*** Block opens ***
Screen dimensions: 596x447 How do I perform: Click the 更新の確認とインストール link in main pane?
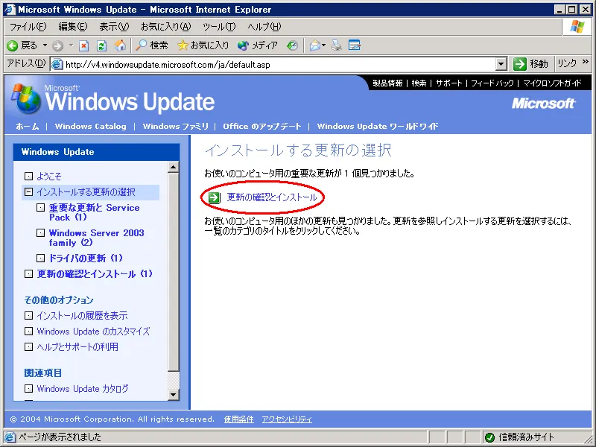coord(271,197)
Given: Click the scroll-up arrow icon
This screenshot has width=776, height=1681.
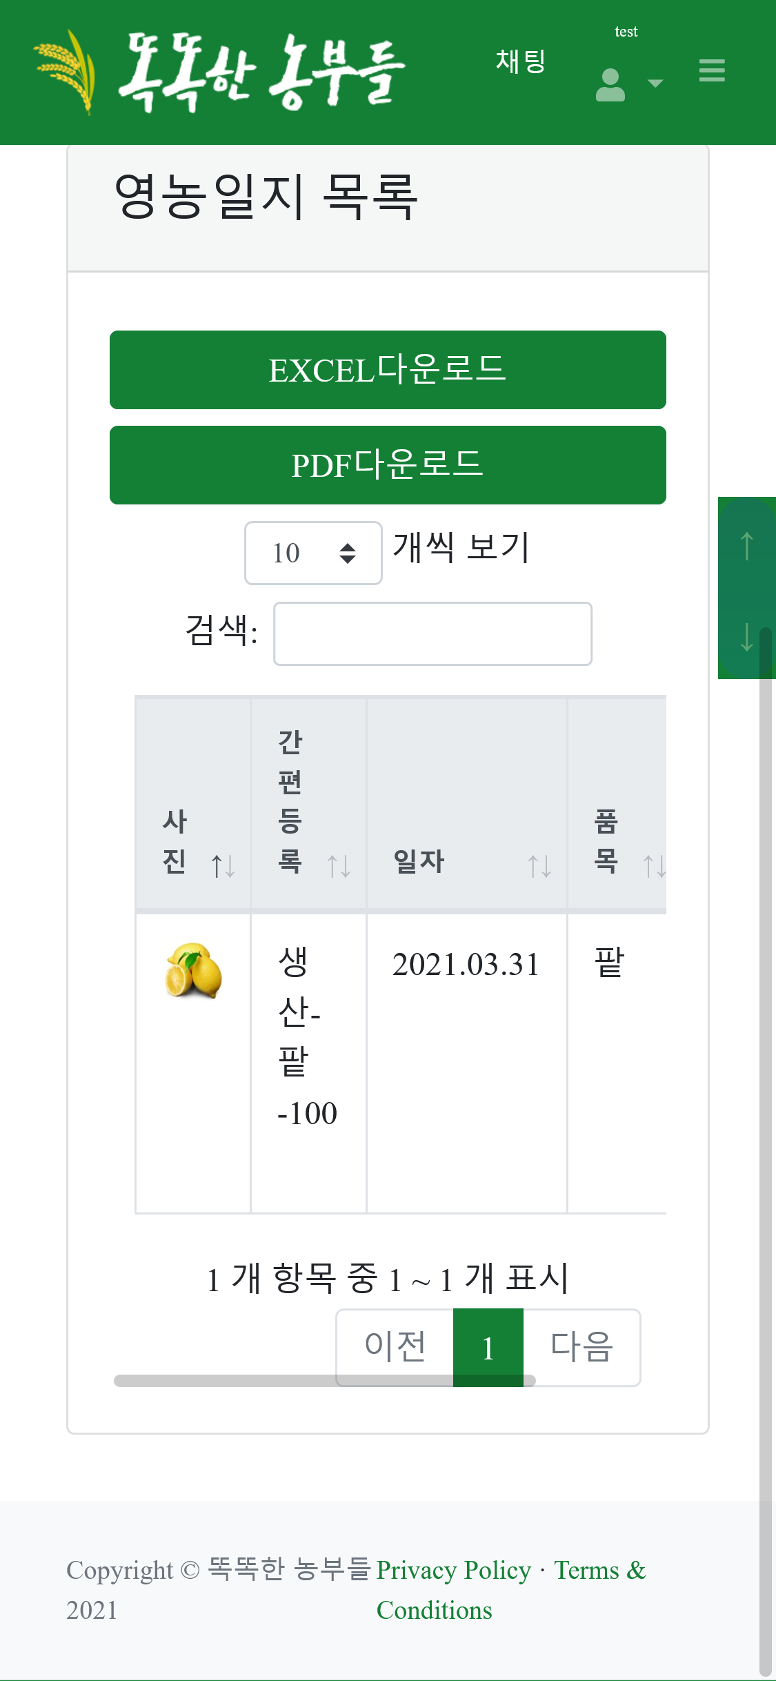Looking at the screenshot, I should (x=746, y=546).
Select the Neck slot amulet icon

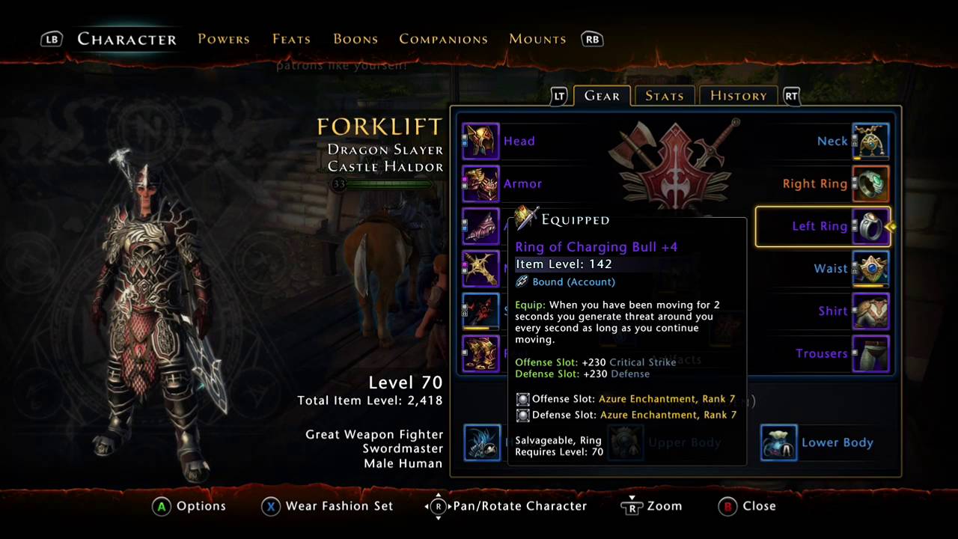coord(870,141)
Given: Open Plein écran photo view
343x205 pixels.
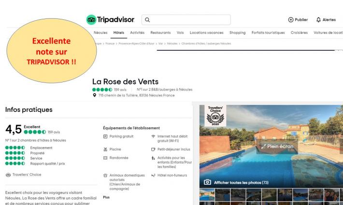Looking at the screenshot, I should [277, 147].
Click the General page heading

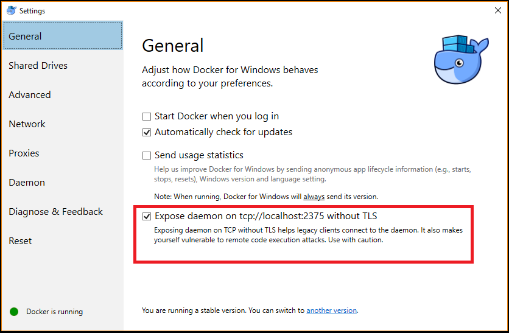coord(173,46)
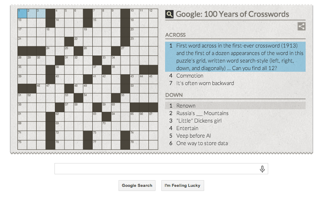The height and width of the screenshot is (201, 321).
Task: Click the magnifying glass search icon
Action: click(169, 14)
*** Block closes ***
**What needs to be done**: Copy word for word every line from the one holding "Given: Open Plein écran photo view" to the end of the listing, both ends included, but do not copy any pictures.

**Exercise answer**:
Given: Open Plein écran photo view
343x205 pixels.
Looking at the screenshot, I should [277, 147].
Click the General page heading

coord(173,46)
The height and width of the screenshot is (201, 321).
Task: Click the magnifying glass search icon
Action: click(169, 14)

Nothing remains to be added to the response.